最初の曲はI Am The Moonの中の最初の曲、Hear My Dearだ。めずらしく、デレクが勝手に弾くのだ。ぜーんぜんバンドの音を聴かない。聴かないってことはバンドを調整しない。すごく前に出る。ファニーな音がする。でも平気なのだ。あのさ、前に出たがる人というのは、聴いてないもしくは聴いてないふりをしているということを新たに発見しました。あと、デレクが引っ込みすぎているという通常のカタチは、彼が音を聴きすぎるからなのだ。

 デレク、音を聴けー。
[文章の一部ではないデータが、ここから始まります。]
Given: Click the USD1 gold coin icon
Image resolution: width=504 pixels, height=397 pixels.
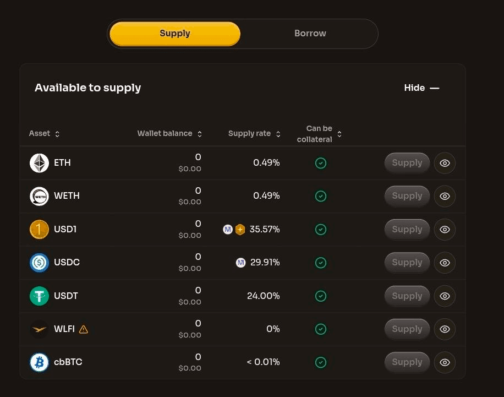Looking at the screenshot, I should [39, 230].
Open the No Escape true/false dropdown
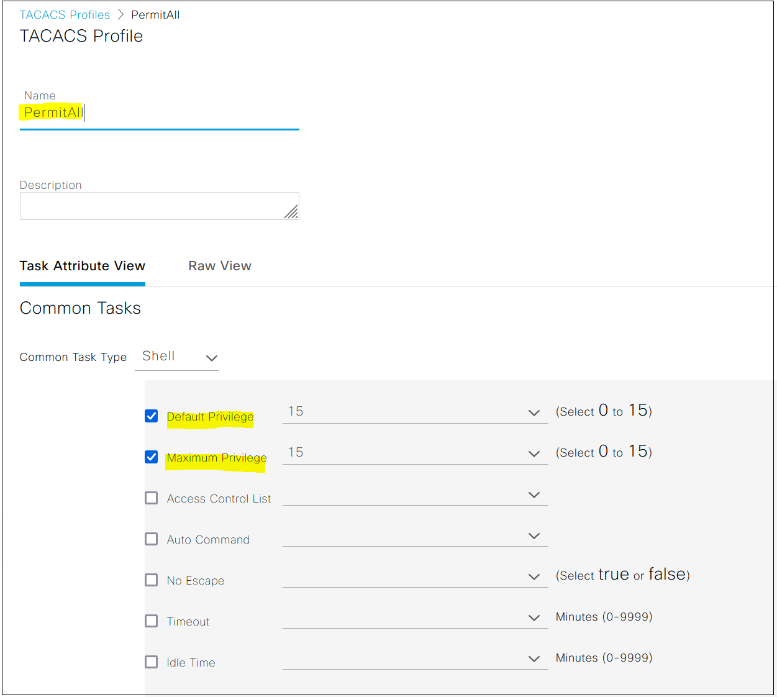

でも聴きすぎるなー。というこの相反した気持ちよ。左手を(フレット押さえるほうの手だよ)蔵ったりして、感じ悪いよ。12000円。ヒコーキで耳が変になっていたとしても、もう治っててほしかったね。

 I Am The Moonから、同名曲、足を踏ん張ってサビをうたうスーザン・テデスキがかっこいい。軽快な茶の革のワンピースに、スリットが入っていて、そろいの茶のブーツがかわいいの。

 ホーンセクションの3人が、フリージャズか宇宙酔いかってくらい吹かない。こらこら。ドラムスの二人も最初はノリが悪い。
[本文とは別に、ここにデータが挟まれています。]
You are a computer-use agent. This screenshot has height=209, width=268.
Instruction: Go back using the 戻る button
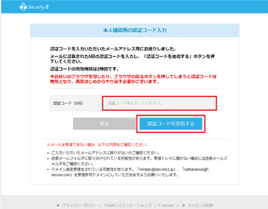[x=105, y=124]
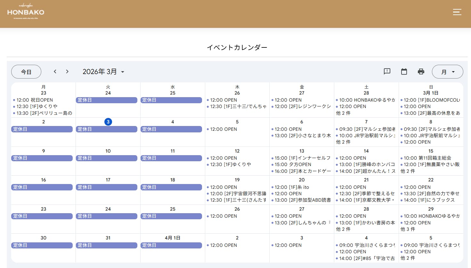Open the event feedback report icon
This screenshot has width=471, height=268.
point(387,71)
 デレク・トラックスが調子を取り戻すにつれて、バンドも根から水を吸い上げたようにみるみる元気になる。ホーンは音が強く厳しくなり、ドラムスは二つ頭のある一つの有機体のように見え、デレク・トラックスはものすごい速さで弦を弾き、ときどき、ひらめくようにギターの上に右手の人差し指が現れる。バックボーカルもきれきれだった。

 その状態でMidnight In Harlemを聴いたら、わたし、頭でっかちだったことが分かった。インドの旋律を持ち込むことで、テデスキ・トラックス・バンドのこの曲は、全体に一つのいのりをもっている。エスニシティを超えた、「調和」「共生」の希いだ。自分のこと一つとっても、それはなかなか頭では難しいよね、でもこころのねがい、「おもい」としてそれは伝わってきた。空にぽっかり浮かぶ雲のような希望。その蒸気と質量を感じる。

 調子悪くても機嫌悪くても、現在最強のバンドだ。思い知らされた感じでございます。ちょっと口惜しい。